3.3. OMPM Exposure Induced Fibrotic Phenotypes in the BEAS-2B Cell Line

Inhalable particulate matter could come into direct contact with and injure the bronchi after being inhaled into the human body, resulting in the inflammation and lesions of lung epithelial tissue, which is one of the main causes of PF [17,19]. Therefore, in the in vitro experiments, human bronchial epithelial BEAS-2B cell line was used to study the relationship between an OMPM-exposed lung epithelial cell line and fibrotic phenotypes. After the exposure of BEAS-2B cells to different types of OMPM, compared with the control group, ELISA and imunofluorescence showed that α-SMA, collagen I, and TGF-β1 levels in OMPM-treated cells were significantly increased and dose-dependent (Figure 4A–C,I,J), indicating that the high concentration of OMPM was more direct to damage to the BEAS-2B cell line. We further measured the levels of MMP2, TIMP1, and E-cadherin in the BEAS-2B cell line with ELISA. Alveolar macrophages can release some cytokines and proinflammatory factors under the imbalance of MMP2 and TIMP1, which can, in turn, further stimulate fibroblast and lung epithelial cells to secrete a variety of cytokines, such as IL-8, IL-6, and adhesion factors. At the same time, the imbalance of MMP2 and TIMP1 can cause varying inflammatory cell aggregation, and may have a profound effect on the pulmonary inflammatory response and fibrous hyperplasia. As shown in Figure 4D–G, in OMPM-exposed cells, the level of MMP2 was largely inhibited, and the level of TIMP1 was largely improved, suggesting that the imbalance of MMP2 and TIMP1 activities might induce the occurrence of PF upon OMPM exposure. Moreover, in previous studies, N-cadherin significantly increased in the peripheral blood, consistent with TGF-β1, and procollagens I and III, which promoted intercellular adhesion and intercellular interaction, and amplifying the inflammatory cascade. In our study, increased N-cadherin and decreased E-cadherin further validated that OMPM exposure could induce PF in the BEAS-2B cell line. Additionally, there was a significant increase in p-Smad3/Smad3 and p-p38/p38 ratios upon OMPM exposure in the BEAS-2B cell line, with a dose-dependent tendency (Figure 4H). Taken together, these data suggest that OMPM exposure could induce fibrotic phenotypes in the BEAS-2B cell line, which is in perfect agreement with the results of the animal experiments.

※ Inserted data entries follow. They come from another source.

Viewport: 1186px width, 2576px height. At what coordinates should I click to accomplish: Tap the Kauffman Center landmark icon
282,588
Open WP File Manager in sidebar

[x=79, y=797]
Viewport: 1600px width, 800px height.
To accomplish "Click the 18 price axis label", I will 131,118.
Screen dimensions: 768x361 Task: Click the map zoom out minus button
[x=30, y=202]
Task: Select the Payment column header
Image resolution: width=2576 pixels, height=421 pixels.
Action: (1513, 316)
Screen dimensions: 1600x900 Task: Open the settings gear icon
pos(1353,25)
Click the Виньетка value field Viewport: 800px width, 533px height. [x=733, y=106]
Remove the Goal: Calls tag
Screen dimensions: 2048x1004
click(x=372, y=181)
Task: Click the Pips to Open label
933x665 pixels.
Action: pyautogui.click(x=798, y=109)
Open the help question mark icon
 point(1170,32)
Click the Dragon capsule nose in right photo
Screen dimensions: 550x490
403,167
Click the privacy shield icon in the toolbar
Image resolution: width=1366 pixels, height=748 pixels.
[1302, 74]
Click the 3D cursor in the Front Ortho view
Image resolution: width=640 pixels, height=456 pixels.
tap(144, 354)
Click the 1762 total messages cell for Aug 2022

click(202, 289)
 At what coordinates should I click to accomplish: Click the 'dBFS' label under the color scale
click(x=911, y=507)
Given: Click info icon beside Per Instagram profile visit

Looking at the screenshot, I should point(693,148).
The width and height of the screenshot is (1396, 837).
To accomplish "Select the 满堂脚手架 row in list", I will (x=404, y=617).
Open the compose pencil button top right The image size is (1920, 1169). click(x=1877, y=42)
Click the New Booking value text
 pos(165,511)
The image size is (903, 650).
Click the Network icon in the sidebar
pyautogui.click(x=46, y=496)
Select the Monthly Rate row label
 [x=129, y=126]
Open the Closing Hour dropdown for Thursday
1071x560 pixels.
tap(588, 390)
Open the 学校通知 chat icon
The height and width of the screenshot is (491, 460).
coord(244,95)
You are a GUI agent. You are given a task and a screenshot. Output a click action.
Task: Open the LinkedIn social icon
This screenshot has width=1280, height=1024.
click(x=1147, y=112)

3.4. OMPM Exposure Activated the Differentiation of the HFL-1 Cell Line

The massive differentiation of lung fibroblasts is the main cause of lung-tissue inflammation and pulmonary fibrosis [1,36]. Therefore, we chose the HFL-1 cell line as the research object to explore whether OMPM could induce the differentiation of lung fibroblasts. As shown in Figure 5A–C, different concentrations of OMPM exposure triggered a dose-dependent increase in the expression of TGF-β1, collagen I, and α-SMA in the HFL-1 cell line. Moreover, the imbalance of MMP2 and TIMP1, and increased N-cadherin and decreased E-cadherin further validated that OMPM exposure could activate the differentiation of the HFL-1 cell line (Figure 5D–G), suggesting that OMPM exposure might exacerbate the ECM deposition and EMT process in the HFL-1 cell line. Furthermore, immunofluorescence assay verified that a treatment with a high concentration of OMPM (40 mg/m³) caused a significant increase in the expression of myofibroblast markers α-SMA and collagen I (Figure 5I,J). A significant increase in p-Smad3/Smad3 and p-p38/p38 ratios was observed after OMPM treatment (Figure 5H), which might have contributed to the rapid profibrotic activation to OMPM in the HFL-1 cell line. Taken together, these data indicate that OMPM promoted the activation of the TGF-β1/Smad3 and TGF-β1/p38 MAPK signaling pathways, and lung fibrotic differentiation phenotypes in the HFL-1 cell line.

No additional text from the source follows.